Prediction of the blastability designation of rock masses using fuzzy sets
International Journal of Rock Mechanics and Mining Sciences, 2010
The main objective of rock blasting design is to achieve a balance among optimum powder factor, proper fragmentation, throws, ground vibration, etc. The in-situ rock mass properties are among the most important contributory factors in fragmentation. The term blastability is used to indicate the susceptibility of the rock mass to blasting and its characterization has become a pressing task for blasting operations. Several approaches have been used for estimating blastability.
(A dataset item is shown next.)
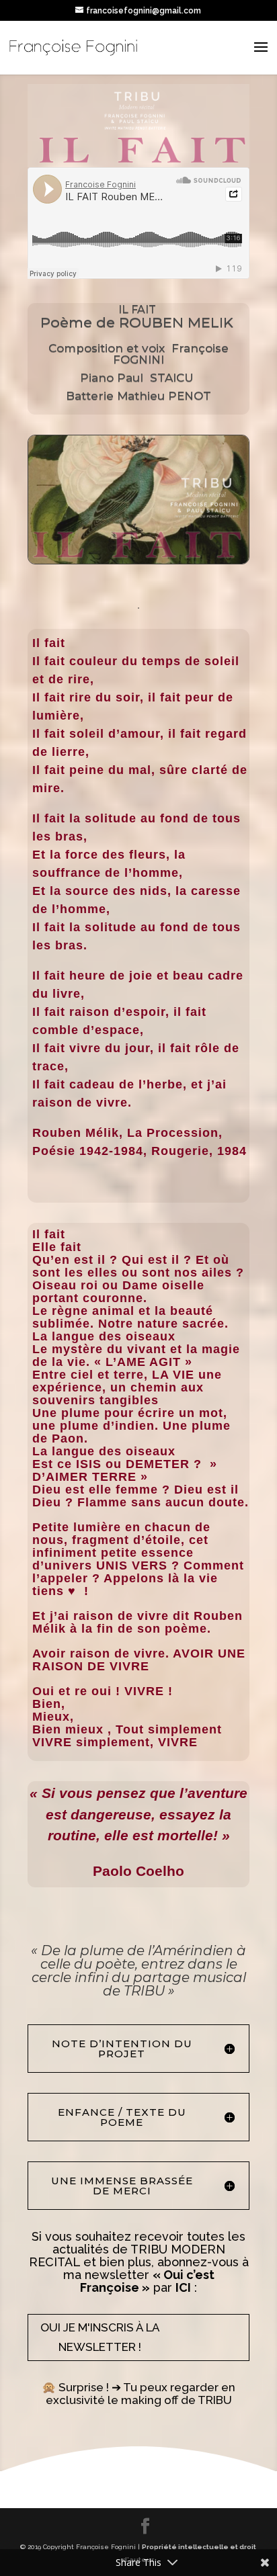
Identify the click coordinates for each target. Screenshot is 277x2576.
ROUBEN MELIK (178, 322)
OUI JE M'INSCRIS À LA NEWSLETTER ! (100, 2337)
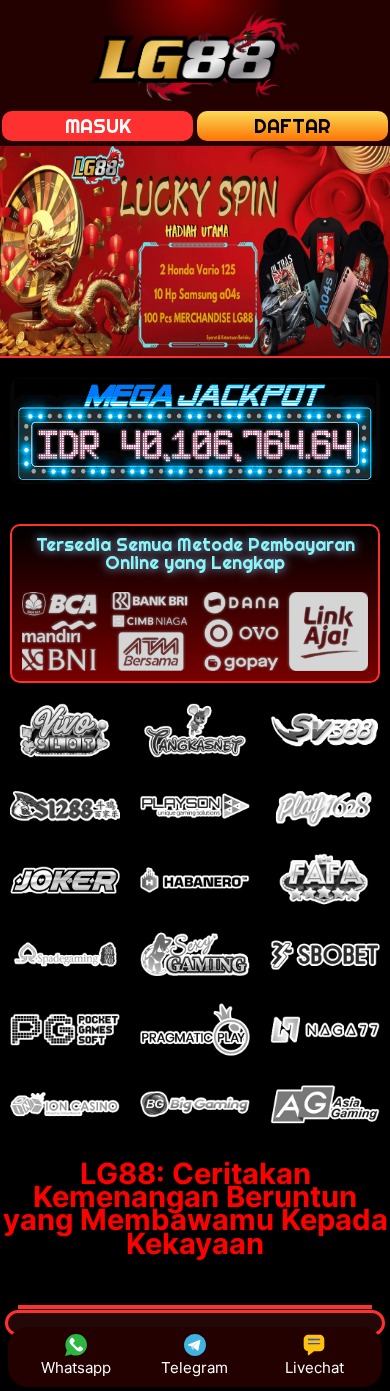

Despite their widespread use in practice, they have some common deficiencies leading to uncertainties in their practical applications through sharp transitions between two adjacent rating classes and the subjective uncertainties on data, which are close to the range boundaries of rock classes. In this study, the fuzzy set theory was applied to blastability designation (BD) classification systems. Furthermore, a new methodology in terms of ''Effective Rules'' is developed in construction of rule base part of the Mamdani fuzzy inference system structure, to efficiently solve fuzzy inference systems with a large number of fuzzy rules (e.g. nearly 400,000 rules). In comparison with the conventional methods, it was seen that the fuzzy model operated more consistently. Moreover, it was shown that the fuzzy set theory could effectively overcome the uncertainties encountered in the practical applications of conventional classification systems.